◆ RECORDED INFORMATION ◆
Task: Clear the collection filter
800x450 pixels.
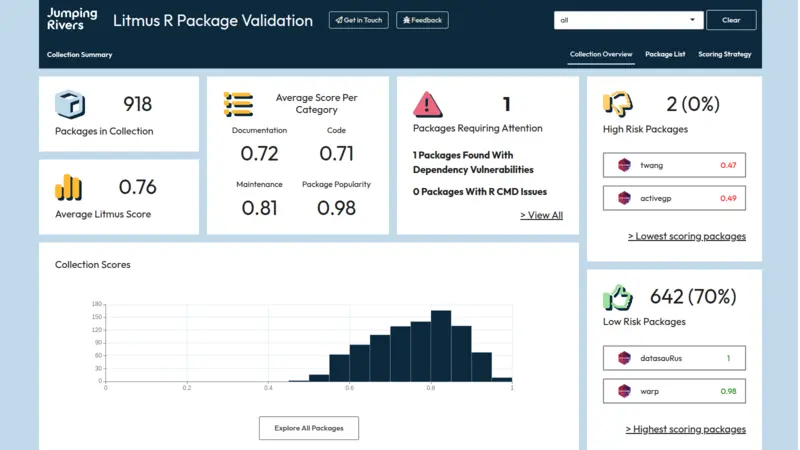Action: pyautogui.click(x=731, y=20)
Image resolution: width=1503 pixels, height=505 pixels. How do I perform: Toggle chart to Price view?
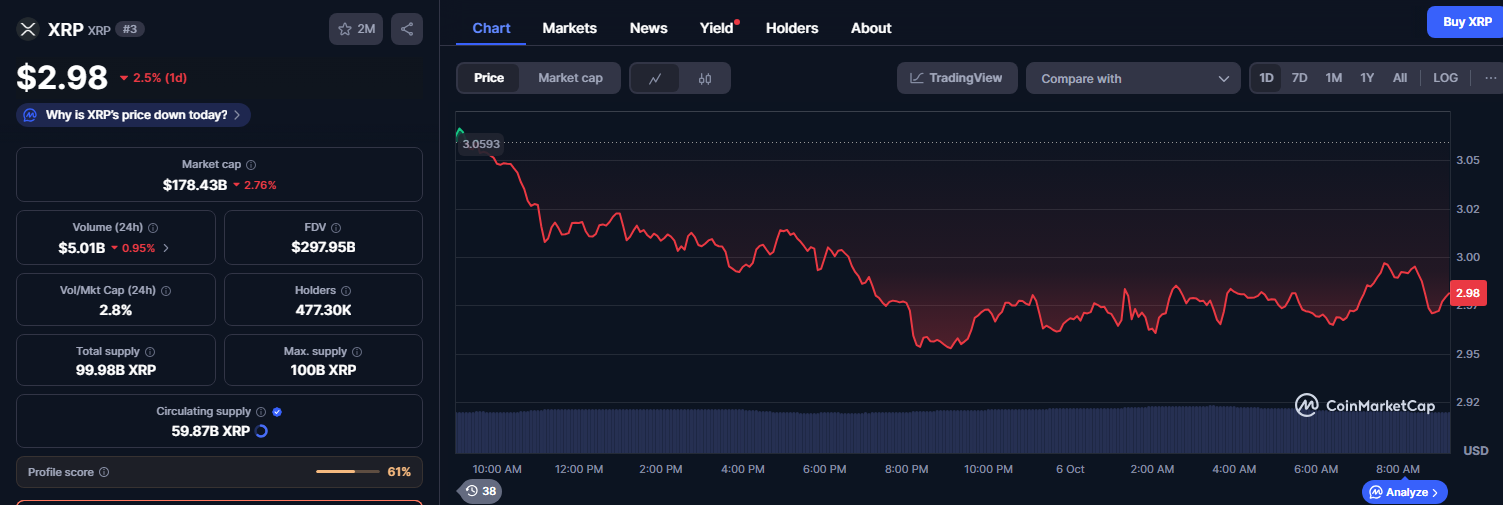pos(489,78)
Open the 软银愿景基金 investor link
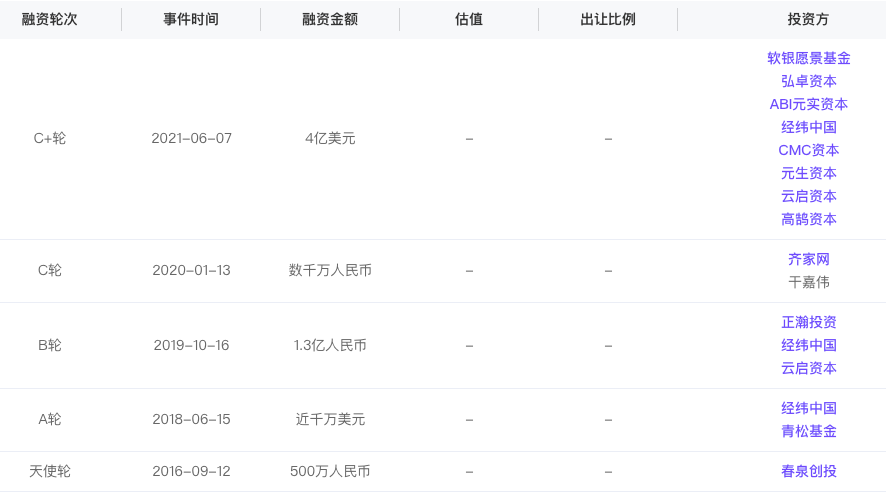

◆ PROBLEM ◆
Write out all of the records above word for word, but leave out the pictures.

◆ FINAL RESULT ◆
Task: Clear the collection filter
800x450 pixels.
Action: pyautogui.click(x=731, y=20)
Image resolution: width=1503 pixels, height=505 pixels. How do I perform: Toggle chart to Price view?
pos(489,78)
Open the 软银愿景基金 investor link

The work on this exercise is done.